Instructions to follow → Only lines containing "computer" belong in the answer, each copied from the entries below.

Supplied records →
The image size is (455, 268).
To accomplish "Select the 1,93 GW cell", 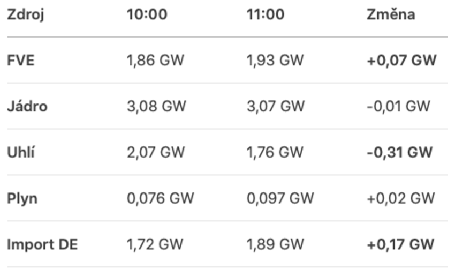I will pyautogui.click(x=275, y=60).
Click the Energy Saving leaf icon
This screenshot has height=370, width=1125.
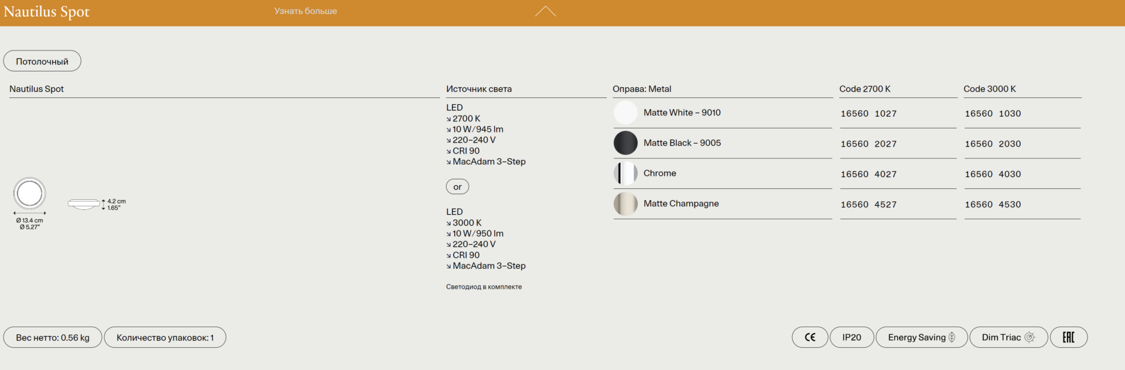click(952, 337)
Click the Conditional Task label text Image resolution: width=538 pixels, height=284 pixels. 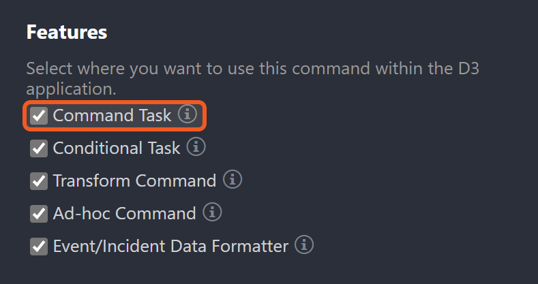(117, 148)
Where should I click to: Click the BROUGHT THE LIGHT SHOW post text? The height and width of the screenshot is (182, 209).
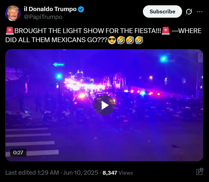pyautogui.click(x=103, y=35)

...

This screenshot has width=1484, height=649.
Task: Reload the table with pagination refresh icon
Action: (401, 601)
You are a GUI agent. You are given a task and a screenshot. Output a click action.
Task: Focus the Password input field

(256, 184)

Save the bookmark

==

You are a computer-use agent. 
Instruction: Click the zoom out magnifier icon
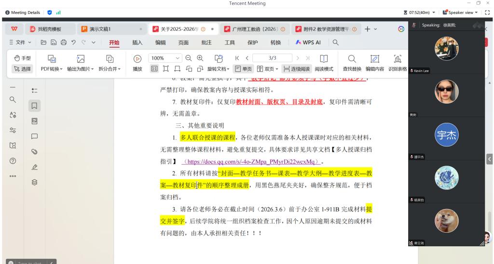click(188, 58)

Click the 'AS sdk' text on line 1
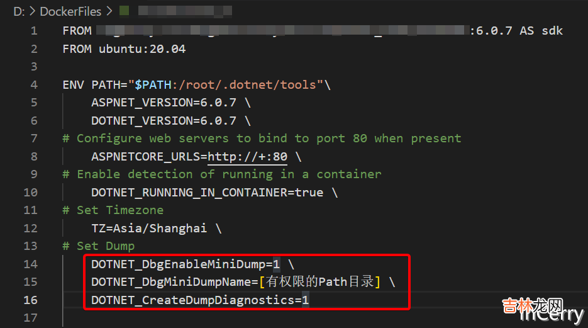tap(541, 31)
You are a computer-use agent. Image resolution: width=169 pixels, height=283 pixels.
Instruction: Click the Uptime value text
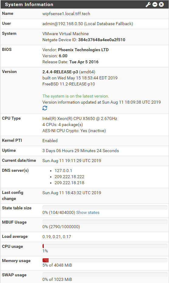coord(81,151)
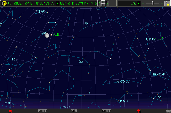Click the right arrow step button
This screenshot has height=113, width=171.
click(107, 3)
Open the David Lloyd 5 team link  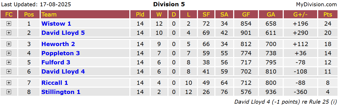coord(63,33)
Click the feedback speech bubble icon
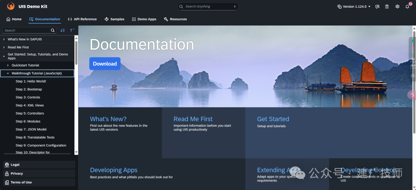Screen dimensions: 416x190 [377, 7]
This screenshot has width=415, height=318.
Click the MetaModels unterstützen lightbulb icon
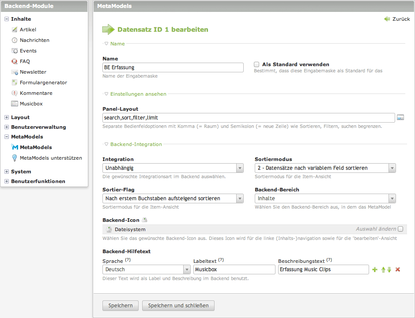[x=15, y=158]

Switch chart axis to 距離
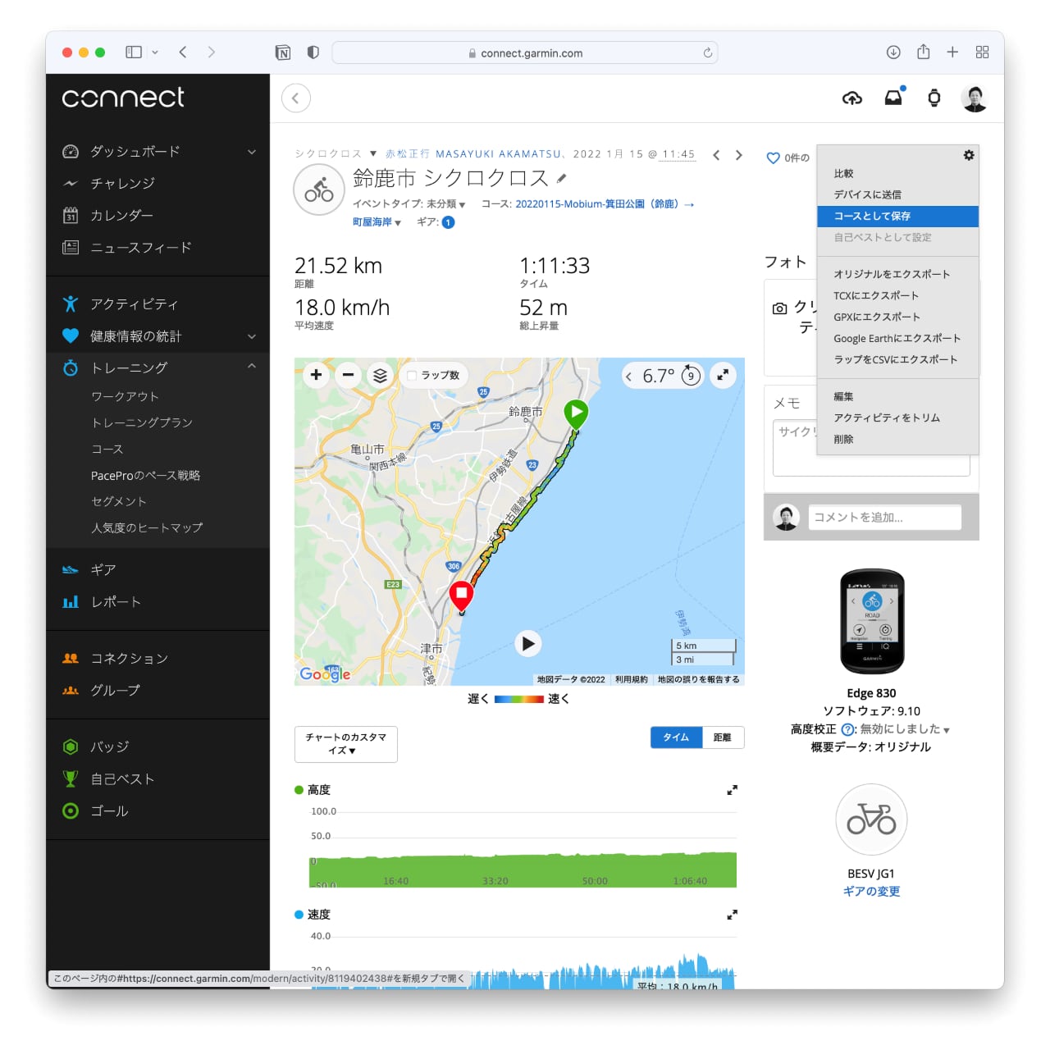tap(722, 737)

Your solution →
You are a computer-use agent. 
You are a computer-use agent. Image resolution: width=169 pixels, height=283 pixels.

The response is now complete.